What if Alex Salmond, in revanchist mood, lent his support to the AFI? That intrusion of personality politics would mean civil war among the nationalist factions. What if the list vote split erratically between SNP and AFI, reducing the latter’s prospects of cleaning up in that area of the election? The worst threat is of fragmentation. The defeat in the 2014 referendum and the dismal failure to launch Indyref2 has bred frustration in separatist ranks and such demoralization can easily lead to fragmentation.
How should the UK Conservative government respond? By denouncing, long before it might happen, the fraudulent character of any such initiative, putting down a marker now, rather than being open to an accusation of sour grapes after the event. There should also be at least suggestions of revisiting Holyrood’s flawed voting model, if it can be used to disenfranchise Unionists, since the Scotland Act, the foundation charter of the devolution settlement, is a Westminster statute.
Boris Johnson’s government, in the coming years, should expect a perfect storm of disgruntled nationalist pressure against which it must stand firm. The 2014 independence referendum was the first reconsideration of the Union since 1707; it is totally unreasonable to demand a re-run within the same generation, especially with Brexit and a pandemic creating unpredictable hazards.
The present Tory government, due to Covid, has learned to live with a policy of state largesse.

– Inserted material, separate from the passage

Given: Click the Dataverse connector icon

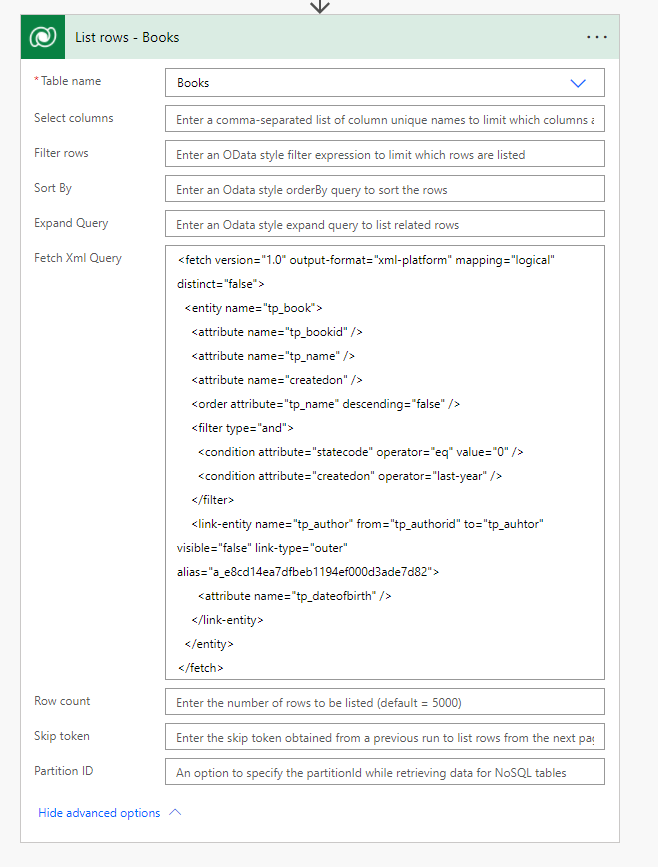Looking at the screenshot, I should point(43,37).
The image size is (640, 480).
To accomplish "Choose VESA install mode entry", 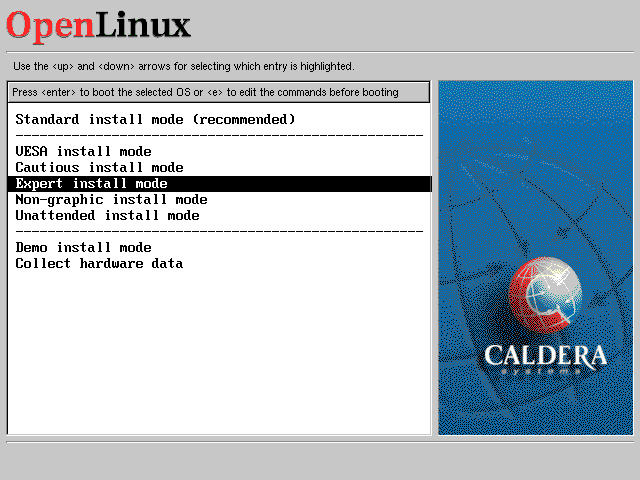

While it cannot endure permanently, just as the Polish governing party has found that combining social conservatism with state paternalism is a potent electoral formula, the current trajectory of state beneficence can only contrast favourably in Scottish eyes with the Third World future offered by separation.
Scots love to twist the British lion’s tail. They will register separatist sentiments in opinion polls, at no cost, and will probably return the SNP to power at Holyrood next year. They will also, with a Boris-led government at Westminster, continue to send waves of grievance-fuelled mediocrities to the House of Commons.
What a majority of them will not do, in a shattered post-Covid economy, with living standards reduced and EU membership a past memory, is take a massive leap – not into the dark but into clearly predictable poverty – by embracing an option they have already rejected by a 10% margin at a time of greater prosperity.